The character of Heraclius has fascinated the minds of historians from the time of Gibbon to the present day, but surely much of the riddle rests in our scanty knowledge of the early years of his reign: the more we know, the more comprehensible does the Emperor become. At the first Priscus commanded the troops and Priscus was disaffected: Heraclius was powerless, for he had no army with which, to oppose his mutinous general. With the disappearance of Priscus the Emperor was faced with the problem of raising men and money from a ruined and depopulated empire. After the ill-success of his untrained army in 613, by the loss of Syria and Egypt the richest provinces and even the few recruiting grounds that remained fell into the enemy's hands. Heraclius was powerless: the taunt of Phocas must have rung in his ears: "Will you govern the Empire any better?" Africa appeared the sole way of escape: among those who knew him and his family he might awake sacrifice and enthusiasm and obtain the sinews of war. The project worked wonders —but in other ways than he had schemed. Men were impressed by the strength of his sincerity and the force of his personality —more, the Church would lend her wealth. Then came the Khagan's treachery —the loss of thousands of men who might have been enrolled in the new regiments which he was raising: the peace with the Avars and after two more years had been spent in further preparations, including probably the building of fresh fortifications for the capital which he was leaving to its own resources, the campaigns against Persia. At last, through long-continued hardships in the field, through ceaseless labors that defied ill-health, his physical strength gave way and he became a prey to disease and nervous fears. Do we really need fine-spun psychological theories to explain the reign with its alternations of failure and success ? It may at least be doubted.

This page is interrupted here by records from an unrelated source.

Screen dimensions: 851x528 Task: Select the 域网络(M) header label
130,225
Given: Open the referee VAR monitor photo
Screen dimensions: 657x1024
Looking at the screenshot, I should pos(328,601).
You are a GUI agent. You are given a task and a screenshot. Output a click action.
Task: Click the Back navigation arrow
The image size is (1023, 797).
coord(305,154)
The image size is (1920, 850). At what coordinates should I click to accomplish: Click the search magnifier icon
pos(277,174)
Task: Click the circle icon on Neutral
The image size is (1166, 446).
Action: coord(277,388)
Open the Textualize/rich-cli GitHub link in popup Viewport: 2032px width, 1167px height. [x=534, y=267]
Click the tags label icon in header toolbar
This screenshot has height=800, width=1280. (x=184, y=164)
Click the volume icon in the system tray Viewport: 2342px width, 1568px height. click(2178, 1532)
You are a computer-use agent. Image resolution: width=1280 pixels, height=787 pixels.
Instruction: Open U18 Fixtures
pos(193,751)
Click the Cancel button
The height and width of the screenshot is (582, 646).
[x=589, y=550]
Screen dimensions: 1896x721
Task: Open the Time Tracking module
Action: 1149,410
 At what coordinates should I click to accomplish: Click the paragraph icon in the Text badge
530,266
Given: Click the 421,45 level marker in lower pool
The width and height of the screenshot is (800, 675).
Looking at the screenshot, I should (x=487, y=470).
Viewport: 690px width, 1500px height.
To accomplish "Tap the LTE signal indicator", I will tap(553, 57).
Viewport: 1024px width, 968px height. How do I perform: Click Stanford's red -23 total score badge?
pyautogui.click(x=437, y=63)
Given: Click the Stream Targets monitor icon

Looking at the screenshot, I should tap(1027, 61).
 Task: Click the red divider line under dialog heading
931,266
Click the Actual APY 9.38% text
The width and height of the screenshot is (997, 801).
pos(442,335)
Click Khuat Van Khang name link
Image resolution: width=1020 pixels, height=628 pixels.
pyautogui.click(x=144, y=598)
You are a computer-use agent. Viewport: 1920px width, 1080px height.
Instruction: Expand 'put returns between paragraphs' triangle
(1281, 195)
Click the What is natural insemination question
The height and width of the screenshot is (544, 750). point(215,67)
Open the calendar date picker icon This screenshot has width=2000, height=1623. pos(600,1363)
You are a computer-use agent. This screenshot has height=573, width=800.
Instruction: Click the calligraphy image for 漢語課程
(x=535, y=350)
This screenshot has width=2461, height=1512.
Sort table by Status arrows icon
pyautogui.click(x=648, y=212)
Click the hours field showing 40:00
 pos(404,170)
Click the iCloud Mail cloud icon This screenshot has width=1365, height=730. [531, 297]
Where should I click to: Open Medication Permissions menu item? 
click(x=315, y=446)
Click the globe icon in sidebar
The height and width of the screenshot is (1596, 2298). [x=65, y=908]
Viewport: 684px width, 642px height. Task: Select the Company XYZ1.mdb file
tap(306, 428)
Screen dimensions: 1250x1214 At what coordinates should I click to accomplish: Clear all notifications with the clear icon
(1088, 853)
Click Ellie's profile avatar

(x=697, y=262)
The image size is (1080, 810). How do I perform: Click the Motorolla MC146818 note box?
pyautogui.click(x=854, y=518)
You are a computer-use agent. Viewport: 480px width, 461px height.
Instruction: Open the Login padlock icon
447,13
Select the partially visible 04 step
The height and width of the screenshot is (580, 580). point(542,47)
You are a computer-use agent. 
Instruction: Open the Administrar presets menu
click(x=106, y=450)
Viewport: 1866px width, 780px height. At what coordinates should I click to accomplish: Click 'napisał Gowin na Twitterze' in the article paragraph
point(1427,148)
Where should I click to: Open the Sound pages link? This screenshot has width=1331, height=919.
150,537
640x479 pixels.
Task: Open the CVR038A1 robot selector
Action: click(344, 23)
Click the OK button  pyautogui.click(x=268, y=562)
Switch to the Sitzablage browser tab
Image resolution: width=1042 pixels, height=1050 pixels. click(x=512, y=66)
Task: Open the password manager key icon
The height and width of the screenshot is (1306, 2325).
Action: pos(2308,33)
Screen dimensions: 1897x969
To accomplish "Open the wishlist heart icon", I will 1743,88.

Yet it is not in these last years of gloom and suspicion that we would part with Heraclius: we would rather recall in him despite all his limitations the successful general, the unremitting worker for the preservation and unity of the Empire which he had sailed from Africa to save, an enthusiast with the power to inspire others, a practical mystic serving the Lord Christ and the Mother of God— one of the greatest of Rome's Caesars.